The primary unit of Cherokee social structure was the town, which was
the center for ceremonies. Many of these ceremonies revolved around food. The Cherokees were both hunter-gatherers and agriculturalists. Archaeological records show that their diet was very rich but consisted largely of several varieties of corn. Important ceremonies revolved around the planting, growing and harvesting of the corn and other crops. In addition, hunting provided deer, elk, deer, wood bison and bear providing needed protein to their diet. Small game and birds were also plentiful and provided variety

Many types of berries were gathered, along with cattails, and other edible plants. Nuts of many varieties were also gathered and many of these foods were often stored in cache pits for later use.

Another rich source of food was aquatic animals and fish, including bass, carp, catfish crappies, drumfish, pike and trout. Edible sheelfish such as mussels, snails and periwinkles were also on the menu.

Duties for clearing the fields were largely done by the men, while women were responsible for the planting and care of the fields. The harvesting duties were shared by both men and women. The Cherokees understood the need to "rotate" fields so that they could replenish essential minerals removed by crops such as corn which tend to deplete the soil if overused.

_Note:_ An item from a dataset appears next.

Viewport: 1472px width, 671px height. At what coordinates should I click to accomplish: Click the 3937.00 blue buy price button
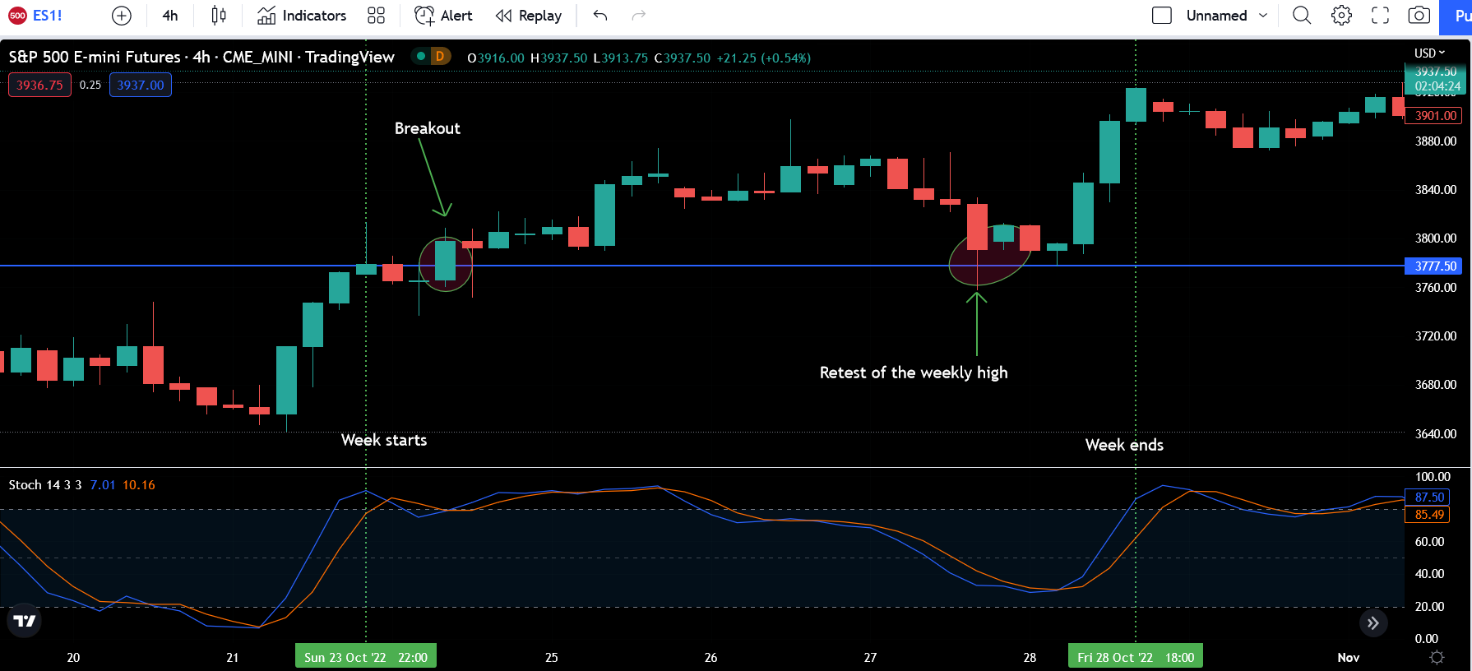(141, 85)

Food figured greatly in the religious life of the Cherokee and there were ceremonies, such as for the first corn harvested, the Green Corn Ceremony, that had both social and religious significance. The fact that part of the Green Corn ceremony was to protect themselves from getting sick from eating green corn shows that they were fully aware of the ill effects of eating corn which is not yet ripened. In addition, the Green Corn ceremony symbolically commemorates the death and resurrecion of Selu, the Corn Mother (se-lu 'corn') and included all night dancing. There was another ceremony in the fall for the harvest of fully ripe corn, some of which was dried for storage or ground into flour.

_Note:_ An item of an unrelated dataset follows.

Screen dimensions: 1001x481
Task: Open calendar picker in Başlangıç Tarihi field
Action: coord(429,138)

The Cherokees were keen observers of their environment with a deep
knowledge of the uses of all the plants, herbs and animals they encountered in their everyday life. They were also aware of the need for conservation and for living harmoniously with nature.

Ceremonies in the summer were of deeper religious significance than
those in the winter, which could become more humorous or social in
nature. Certain ceremonies recognized the need for ritual purification or for the forgiving of past greivances. One important ceremony, the Cementation or Reconciliation Ceremony, not only involved the purification of the town, but the formal establishment of new friendships through the exchange of gifts. All of these ceremonies lent themselves to reconnecting the social solidarity of the town.

Winter ceremonies occurred on a regular basis and included dances such as the Bear Dance, which could only be performed during the time when the bears were in hibernation. The winter was also the time for storytelling. The Cherokees have a very rich traditon of storytelling which were told for a variety of reasons. There were stories to amuse, to tease, to educate or to instruct children on proper moral behavior.

Religion, work and play were not considered separate and often ceremonies and actvities were of a dual nature, incorporating religion
into every aspect of life.

Question: Given the deep knowledge of the Cherokee of their own environment and the ceremonies that they use to mark the changing of the seasons, what does it tell you about their society and what they view as important?

Question: Is making a special time for forgiving others, making new friendships and for passing on lessons about how to be a good member of your society something we could learn from the Cherokees?